Kalleberg’s findings on wages are consistent with those of other researchers: More workers at the high and low ends and fewer in the middle. Between 1973 and 2009, real (inflation-adjusted) wages for workers in the 95th percentile have increased from $39 to $55 per hour for men, and from $24 to $41 per hour for women. At the median (50th percentile), wages have increased slightly for women ($11 to $14) but have stagnated for men (around $18). In the 20th percentile, wages have also increased a little for women ($8 to $9), but have fallen for men ($12 to $10). And at the bottom, the minimum wage of $7.25 has not been adjusted for inflation, and so it has declined in real value since its peak in the 1960s.

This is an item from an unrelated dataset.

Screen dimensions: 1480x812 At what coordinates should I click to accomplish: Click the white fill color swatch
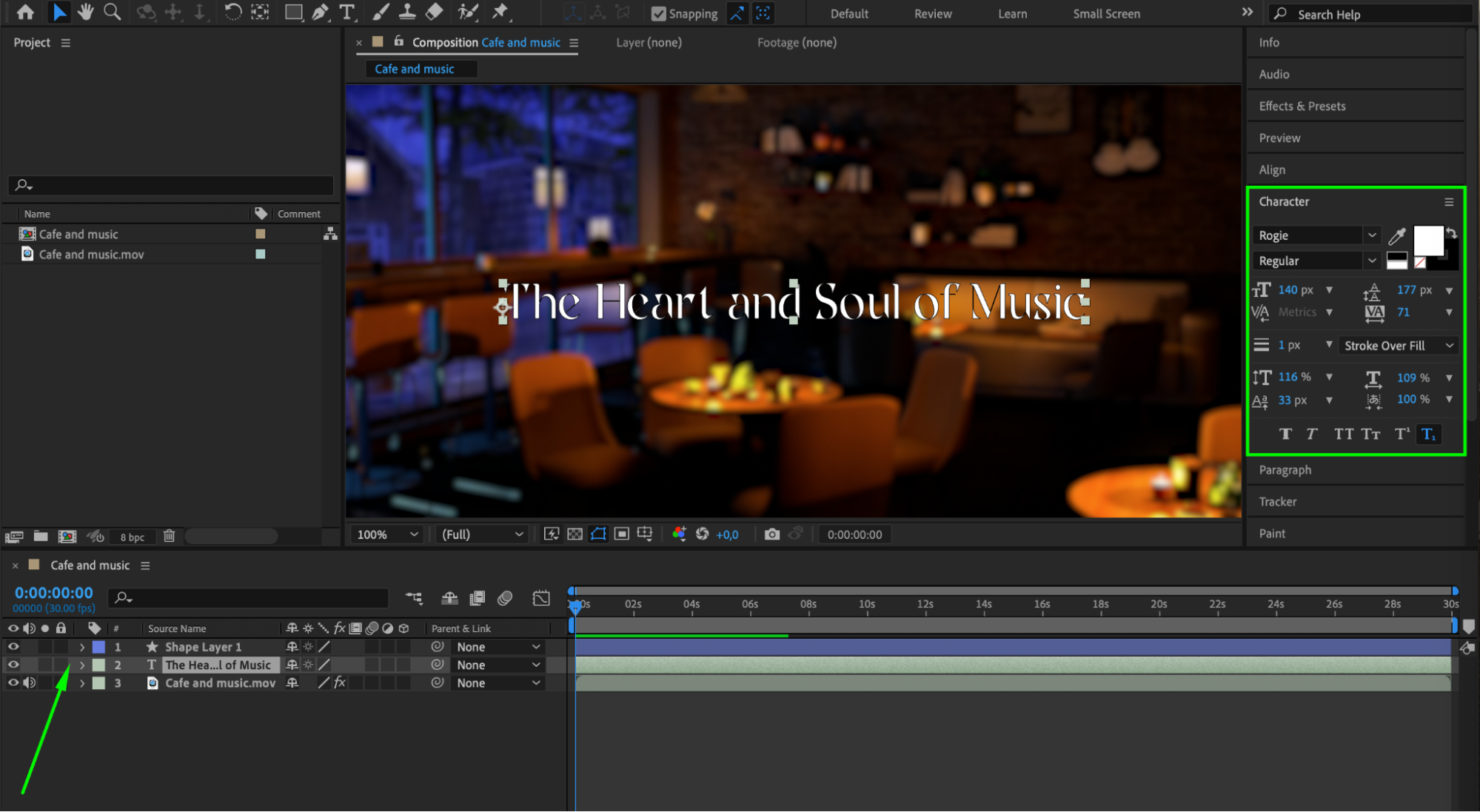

Wage disparities have increased the correlation between educational level and income. The economic advantage of a college education has increased, although the cost and the debt one incurs has too. The United States ranks relatively high on average education and other measures of skill, but it also ranks high on the proportion of workers in very low-paying jobs. Other countries have had more success in maintaining decent wages. Kalleberg says,
Institutions matter for wage-setting: inequality tended to be greater in liberal market economies such as the United States, Britain, and Canada, which have relatively weak unions and decentralized patterns of wage-setting, whereas inequality was relatively low in countries such as France and Germany, which have relatively centralized wage-setting mechanisms and stronger unions.
This more sociological view contrasts with the economic theory of skill-based technical change (SBTC), which attributes wage disparities primarily to individual worker qualifications, without much regard for institutional variables.

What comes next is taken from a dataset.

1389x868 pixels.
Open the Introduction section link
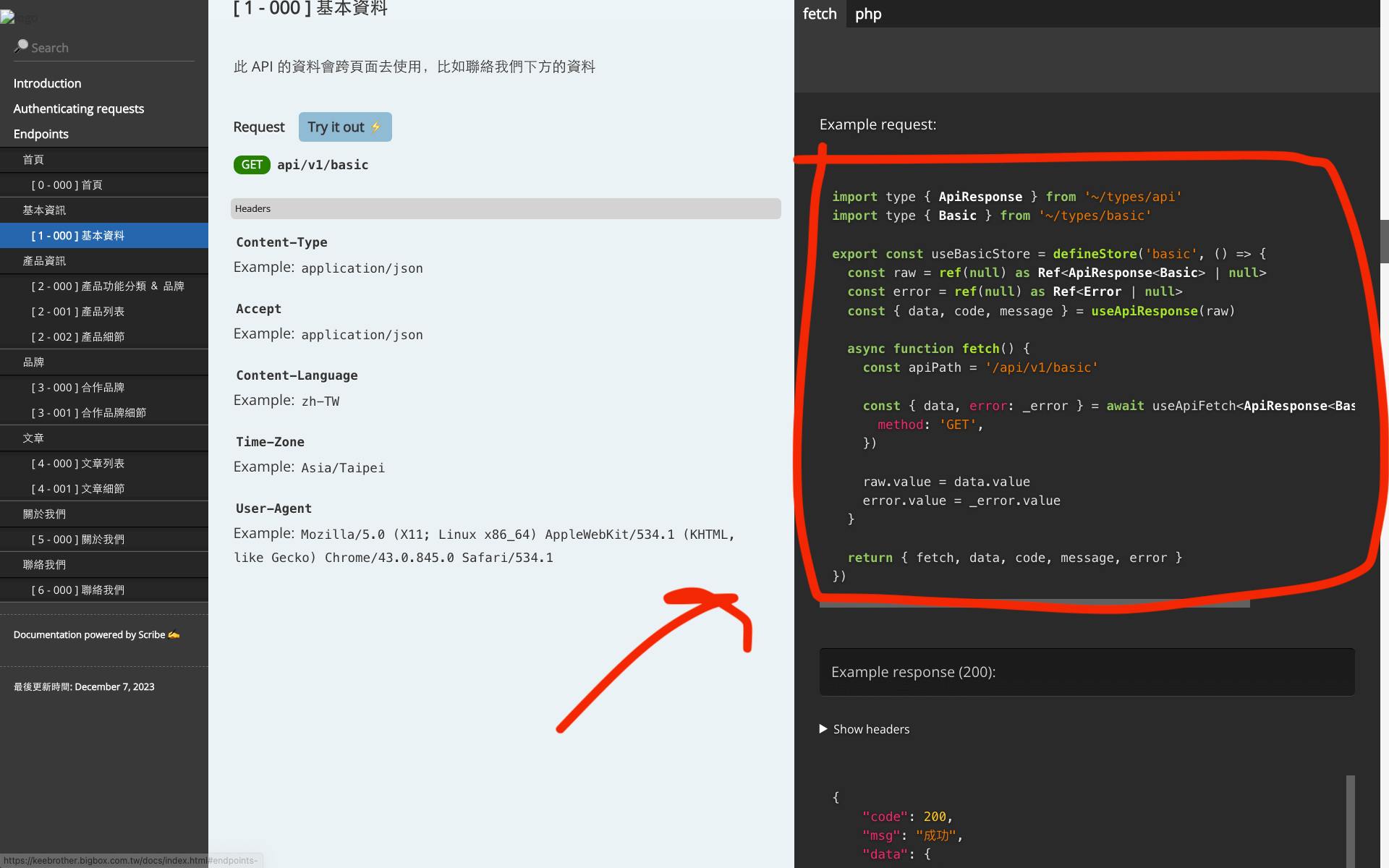[x=47, y=83]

Kalleberg also finds increasing inequality in the availability of benefits, especially health insurance and defined-benefit pension plans. The United States is unusual in its reliance on employers to provide such benefits at their discretion, rather than making them rights of citizenship. As stable employment relations and the social contract between management and labor have broken down, this system provides fewer reliable benefits, especially for workers at the low end. The proportion of workers covered by defined-benefit pension plans has been cut in half since 1980. Defined contribution plans like 401(k)s shift the risk of poor investment performance to the individual worker.
One particularly discouraging aspect of job polarization is the effect it has had on racial inequality. Whatever progress we have made in combating racial discrimination has been counteracted by the economic forces and decisions that have tended to polarize the labor force. Occupational segregation by race declined a bit in the 1970s, but stopped declining after that. Many of the jobs that had helped other ethnic groups move into the middle class–especially manufacturing jobs with modest skill requirements but good wages–are no longer available, and what good jobs there are have higher educational requirements. To make matters worse, minorities (and women) who do have college educations still don’t obtain their proportional share of the good jobs, suggesting that discrimination remains a problem at the high end of the occupational spectrum.